Data entries:
--*--

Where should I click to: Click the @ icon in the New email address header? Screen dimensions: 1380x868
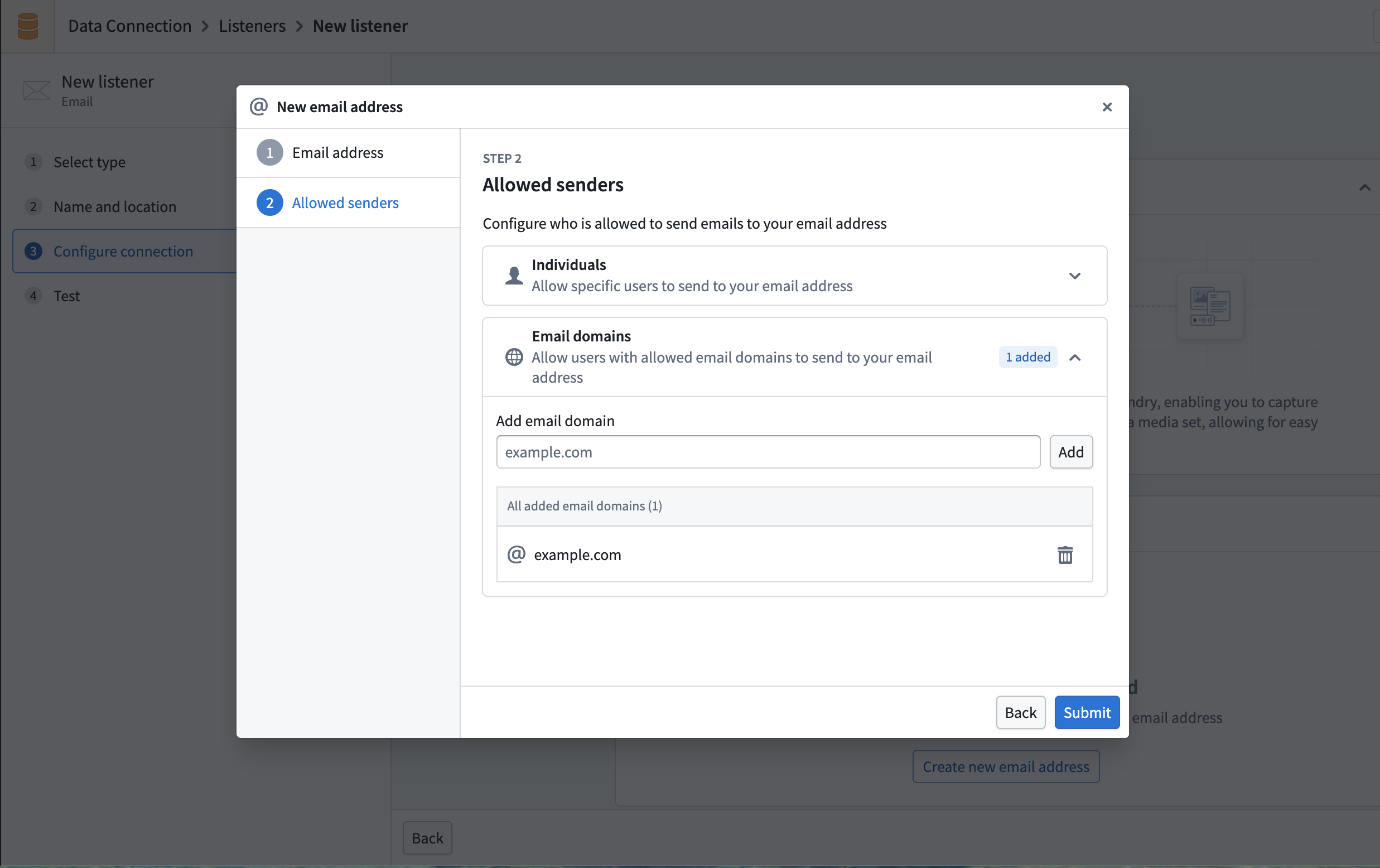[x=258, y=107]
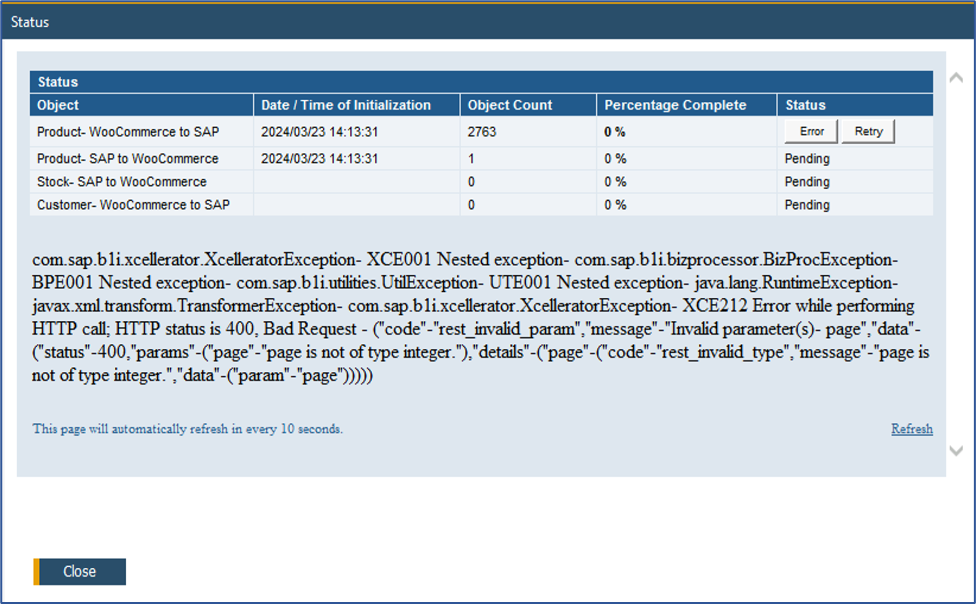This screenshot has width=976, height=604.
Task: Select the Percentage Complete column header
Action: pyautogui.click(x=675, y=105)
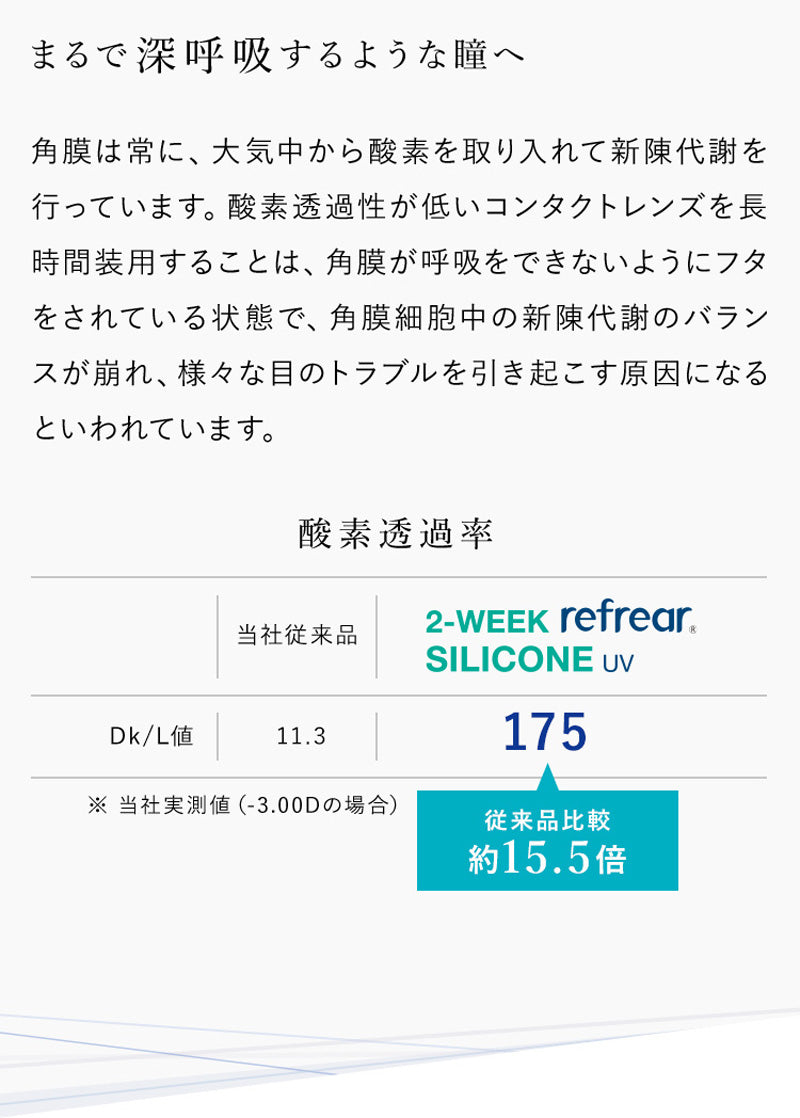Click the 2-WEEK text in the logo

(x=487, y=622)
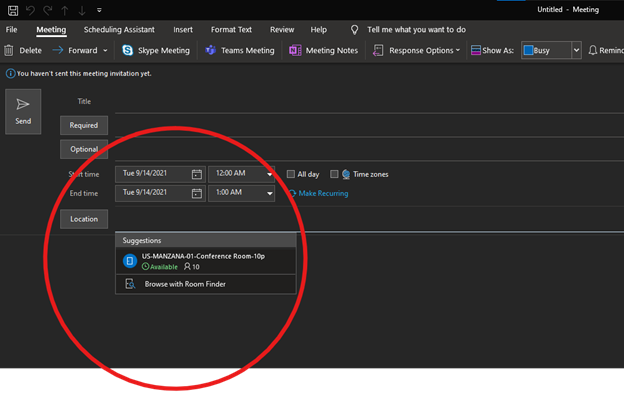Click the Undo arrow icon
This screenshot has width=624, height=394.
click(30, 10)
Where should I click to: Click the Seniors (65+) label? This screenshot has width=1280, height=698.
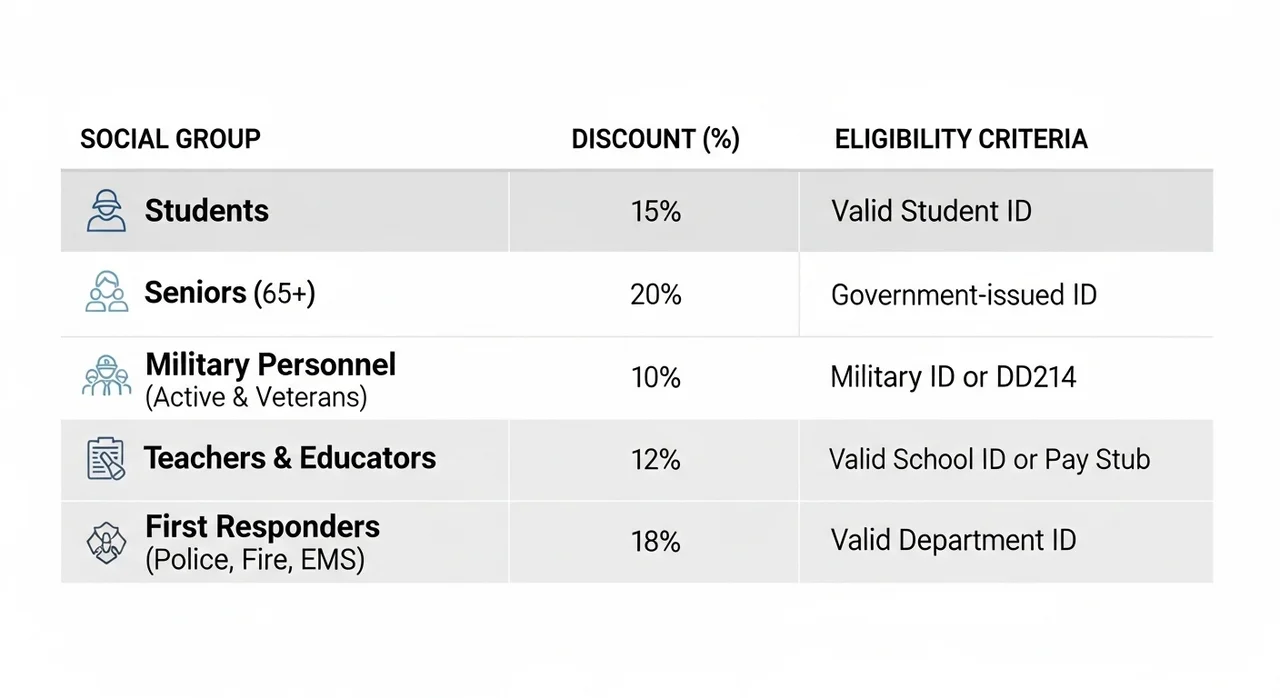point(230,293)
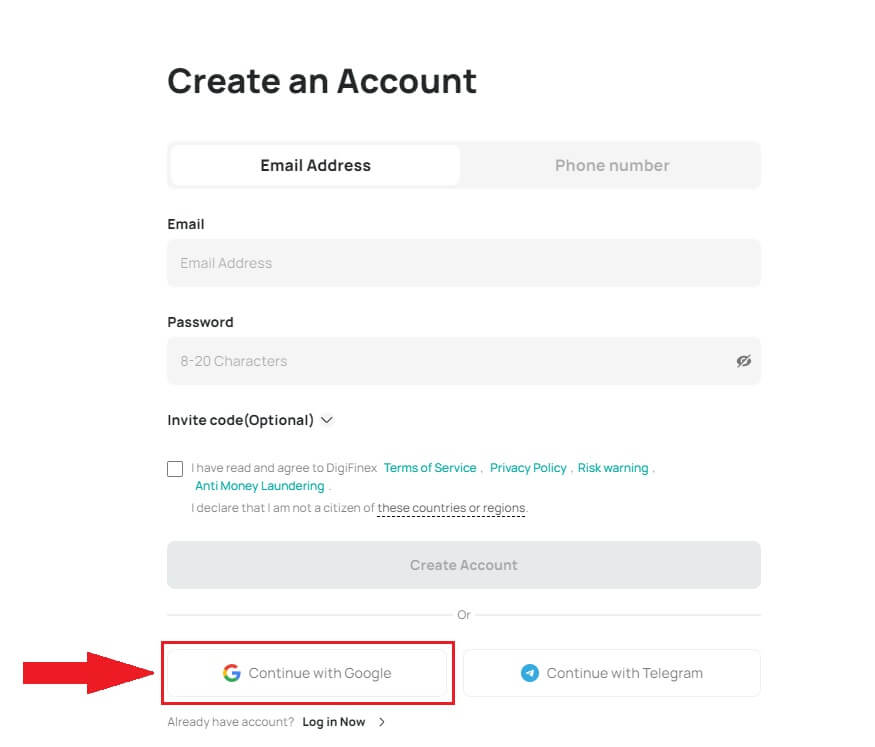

--*--

Rewrite the part of the rows that begins with the line containing "Where should I click to: Click the Seniors" and runs through the last row, including the requests, and shift every coordinate in the answers by -33. Leave the pictures out of your answer.

Where should I click to: Click the Seniors (65+) label? This screenshot has width=1280, height=698.
point(197,260)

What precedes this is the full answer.